These note are primarily taken from the Unsupervised Learning in R DataCamp course.
Unsupervised machine learning searches for structure in unlabeled data (data without a response variable). The goal of unsupervised learning is to find homogenous subgroups (clusters), and to find patterns (usually through dimensionality reduction). Examples of unsupervised machine learning include k-means clustering, hierarchical cluster analysis (HCA), and principal component analysis (PCA). Unsupervised machine learning often has no single goal beyond gaining insight.
Supervised machine learning makes predictions with labeled data. Supervised learning uses regression for quantitative outcomes and classification for qualitative outcomes.1 Reinforcement machine learning is a third type of learning where the machine learns by operating in an environment. Examples of supervised machine learning include decision trees, random forests, and lasso regression.

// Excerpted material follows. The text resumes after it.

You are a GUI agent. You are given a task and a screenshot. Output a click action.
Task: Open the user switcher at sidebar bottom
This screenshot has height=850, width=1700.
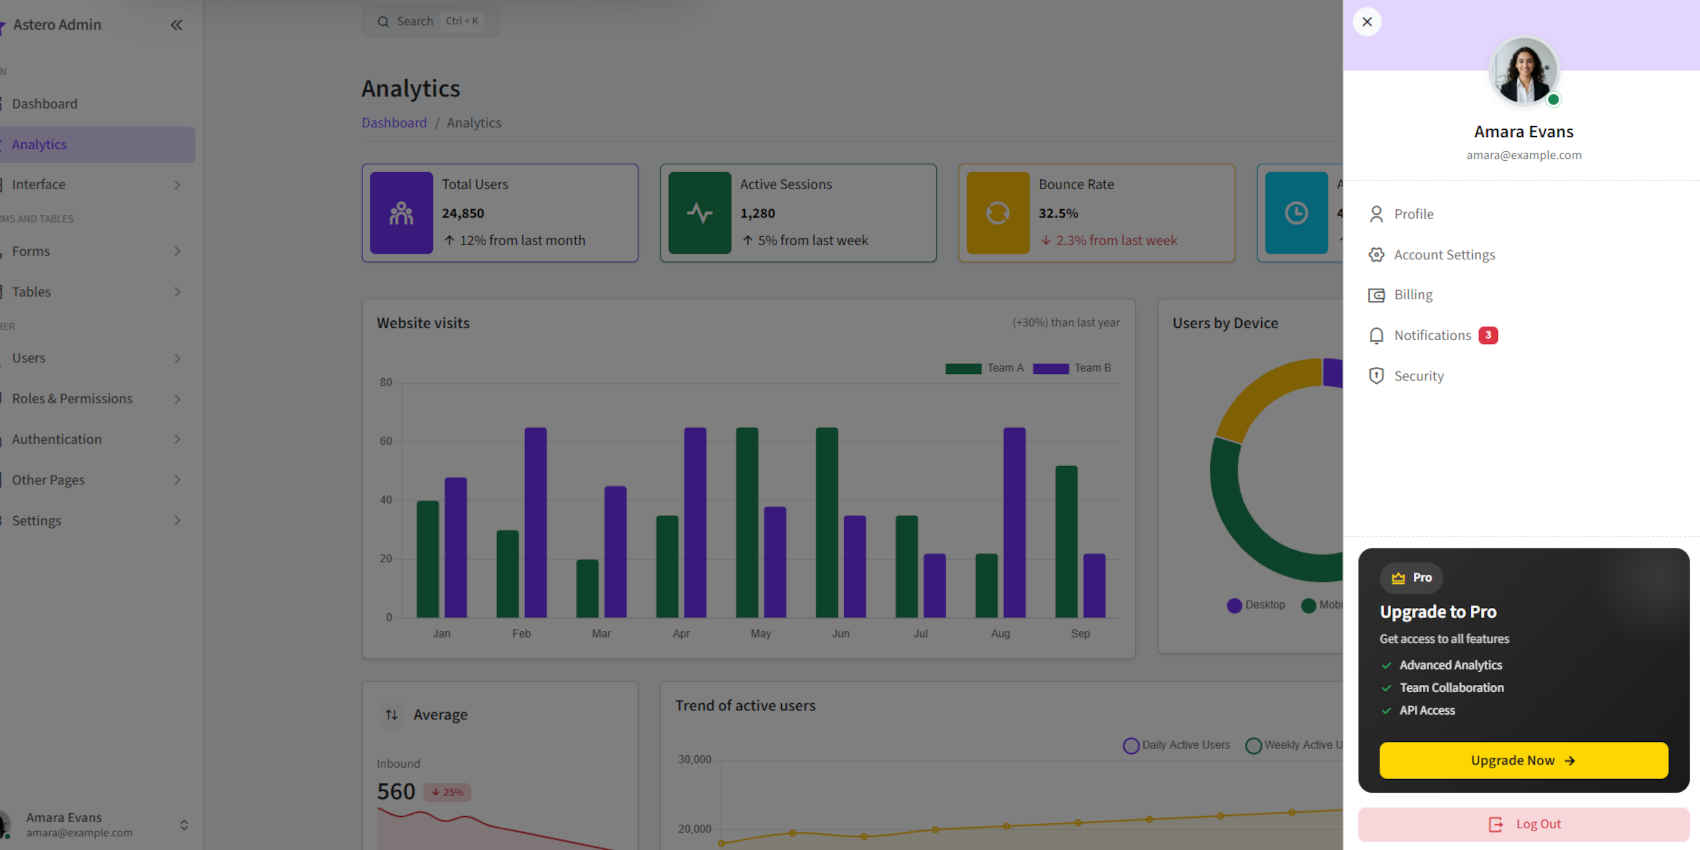pyautogui.click(x=184, y=825)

Dimensionality reduction is a group of methods of finding structure in clusters and aiding visualization. One dimensionality reduction method is principal component analysis (PCA). PCA finds a linear combination of the features to create principal components. PCA maintains as much variance from the original data as possible. The principle features are unrelated to each other (orthogonal).
The prcomp(df, scale = FALSE, center = TRUE)
function performs a PCA on the dataframe. As with other unsupervised machine learning algorithms, you must remove or impute data for missing values. If the data are on different scales, scale them to mean zero and unit variance with scale = TRUE
. The center
parameter shifts the variables to zero-centered and is typically left at TRUE
.
The pokemon
dataset contains observations of 800 pokemons2 More information on the dataset at https://www.kaggle.com/abcsds/pokemon on 6 dimensions. The data is unlabeled, meaning there is no response variable, just features. The features here are six pokeon ability measures.
library(readr)
pokemon <- read_csv(url("https://assets.datacamp.com/production/course_1815/datasets/Pokemon.csv"))
#pokemon$Name <- NULL
pokemon$Number <- NULL
pokemon$Type1 <- NULL
pokemon$Type2 <- NULL
pokemon$Total <- NULL
pokemon$Generation <- NULL
pokemon$Legendary <- NULL
head(pokemon)
## # A tibble: 6 x 7
## Name HitPoints Attack Defense SpecialAttack SpecialDefense Speed
## <chr> <int> <int> <int> <int> <int> <int>
## 1 Bulbasaur 45 49 49 65 65 45
## 2 Ivysaur 60 62 63 80 80 60
## 3 Venusaur 80 82 83 100 100 80
## 4 VenusaurMeg~ 80 100 123 122 120 80
## 5 Charmander 39 52 43 60 50 65
## 6 Charmeleon 58 64 58 80 65 80
Before conducting PCA, check whether any preprocessing is required: Are there any NAs? If so, drop these observations, or impute values. Are all of the features comparable? If not, standardize the variables in the model with scale = TRUE
. Are the features multi-nomial? If so, create binary variables. In this case, the means and standard deviations are similar, but I am scaling anyway for the exercise.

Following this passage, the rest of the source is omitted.